[Collected data entries]
*** Block opens ***

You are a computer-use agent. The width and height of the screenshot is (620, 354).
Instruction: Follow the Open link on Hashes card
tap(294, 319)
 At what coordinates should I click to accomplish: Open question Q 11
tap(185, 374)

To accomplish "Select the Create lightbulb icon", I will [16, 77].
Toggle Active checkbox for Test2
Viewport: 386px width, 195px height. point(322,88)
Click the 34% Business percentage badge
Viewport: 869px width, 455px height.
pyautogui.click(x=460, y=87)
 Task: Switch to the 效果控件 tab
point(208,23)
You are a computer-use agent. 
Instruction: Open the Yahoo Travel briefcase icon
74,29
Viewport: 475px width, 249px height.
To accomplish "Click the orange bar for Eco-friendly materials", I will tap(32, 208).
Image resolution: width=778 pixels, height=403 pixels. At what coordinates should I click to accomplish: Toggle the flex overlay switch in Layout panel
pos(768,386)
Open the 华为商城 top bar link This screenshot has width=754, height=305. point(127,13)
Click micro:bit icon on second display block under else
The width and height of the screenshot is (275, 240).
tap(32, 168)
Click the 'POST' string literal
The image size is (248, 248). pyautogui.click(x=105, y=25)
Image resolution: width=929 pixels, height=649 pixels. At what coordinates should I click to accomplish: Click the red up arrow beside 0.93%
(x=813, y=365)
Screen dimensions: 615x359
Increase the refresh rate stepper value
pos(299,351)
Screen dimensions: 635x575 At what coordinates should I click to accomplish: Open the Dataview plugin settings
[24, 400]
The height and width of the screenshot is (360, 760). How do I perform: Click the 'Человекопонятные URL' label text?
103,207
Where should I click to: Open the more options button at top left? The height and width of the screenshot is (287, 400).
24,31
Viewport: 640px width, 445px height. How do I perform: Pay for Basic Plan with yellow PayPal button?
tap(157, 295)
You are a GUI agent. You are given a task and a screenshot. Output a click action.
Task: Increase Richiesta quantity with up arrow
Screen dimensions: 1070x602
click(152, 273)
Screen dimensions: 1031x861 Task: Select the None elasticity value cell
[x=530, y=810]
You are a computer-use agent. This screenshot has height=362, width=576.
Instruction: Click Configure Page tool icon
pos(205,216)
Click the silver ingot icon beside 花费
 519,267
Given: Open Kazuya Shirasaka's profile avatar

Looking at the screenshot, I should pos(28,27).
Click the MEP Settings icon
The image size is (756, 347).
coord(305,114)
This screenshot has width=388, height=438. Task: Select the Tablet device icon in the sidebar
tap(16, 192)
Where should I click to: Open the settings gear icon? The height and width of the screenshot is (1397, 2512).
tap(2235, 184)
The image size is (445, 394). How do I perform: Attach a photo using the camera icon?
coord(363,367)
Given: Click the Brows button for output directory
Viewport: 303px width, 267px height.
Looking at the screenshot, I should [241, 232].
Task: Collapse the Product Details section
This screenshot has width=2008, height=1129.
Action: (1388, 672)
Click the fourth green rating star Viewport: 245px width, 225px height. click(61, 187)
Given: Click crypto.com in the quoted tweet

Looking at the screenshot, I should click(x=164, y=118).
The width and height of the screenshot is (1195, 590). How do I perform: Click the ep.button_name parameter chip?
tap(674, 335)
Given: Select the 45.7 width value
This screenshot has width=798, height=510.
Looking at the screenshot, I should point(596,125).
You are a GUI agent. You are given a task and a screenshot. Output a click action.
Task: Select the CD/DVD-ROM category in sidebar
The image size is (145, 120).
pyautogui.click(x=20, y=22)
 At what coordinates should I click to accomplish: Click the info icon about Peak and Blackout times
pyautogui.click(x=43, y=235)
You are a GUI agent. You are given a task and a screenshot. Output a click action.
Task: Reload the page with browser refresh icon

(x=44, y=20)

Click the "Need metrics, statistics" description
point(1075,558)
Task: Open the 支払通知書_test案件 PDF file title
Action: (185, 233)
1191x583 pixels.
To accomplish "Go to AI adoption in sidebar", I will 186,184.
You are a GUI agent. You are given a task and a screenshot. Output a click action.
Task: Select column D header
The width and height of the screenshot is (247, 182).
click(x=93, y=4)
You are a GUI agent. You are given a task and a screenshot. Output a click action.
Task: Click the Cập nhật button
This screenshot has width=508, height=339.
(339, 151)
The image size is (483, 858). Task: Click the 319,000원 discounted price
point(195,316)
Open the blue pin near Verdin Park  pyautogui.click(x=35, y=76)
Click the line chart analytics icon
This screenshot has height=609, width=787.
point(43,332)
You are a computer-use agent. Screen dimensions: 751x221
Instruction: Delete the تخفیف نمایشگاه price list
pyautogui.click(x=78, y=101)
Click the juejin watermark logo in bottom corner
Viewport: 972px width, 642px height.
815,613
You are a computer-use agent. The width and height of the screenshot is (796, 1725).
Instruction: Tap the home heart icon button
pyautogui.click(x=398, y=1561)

*** Block closes ***

● **Assignment**
Each line from the one containing "The width and height of the screenshot is (247, 182)." to the end of the entries above should be copied exactly, and no other line.

● **Written answer**
The width and height of the screenshot is (247, 182).
click(x=93, y=4)
You are a GUI agent. You are given a task and a screenshot. Output a click action.
Task: Click the Cập nhật button
This screenshot has width=508, height=339.
(339, 151)
The image size is (483, 858). Task: Click the 319,000원 discounted price
point(195,316)
Open the blue pin near Verdin Park  pyautogui.click(x=35, y=76)
Click the line chart analytics icon
This screenshot has height=609, width=787.
point(43,332)
You are a computer-use agent. Screen dimensions: 751x221
Instruction: Delete the تخفیف نمایشگاه price list
pyautogui.click(x=78, y=101)
Click the juejin watermark logo in bottom corner
Viewport: 972px width, 642px height.
815,613
You are a computer-use agent. The width and height of the screenshot is (796, 1725).
Instruction: Tap the home heart icon button
pyautogui.click(x=398, y=1561)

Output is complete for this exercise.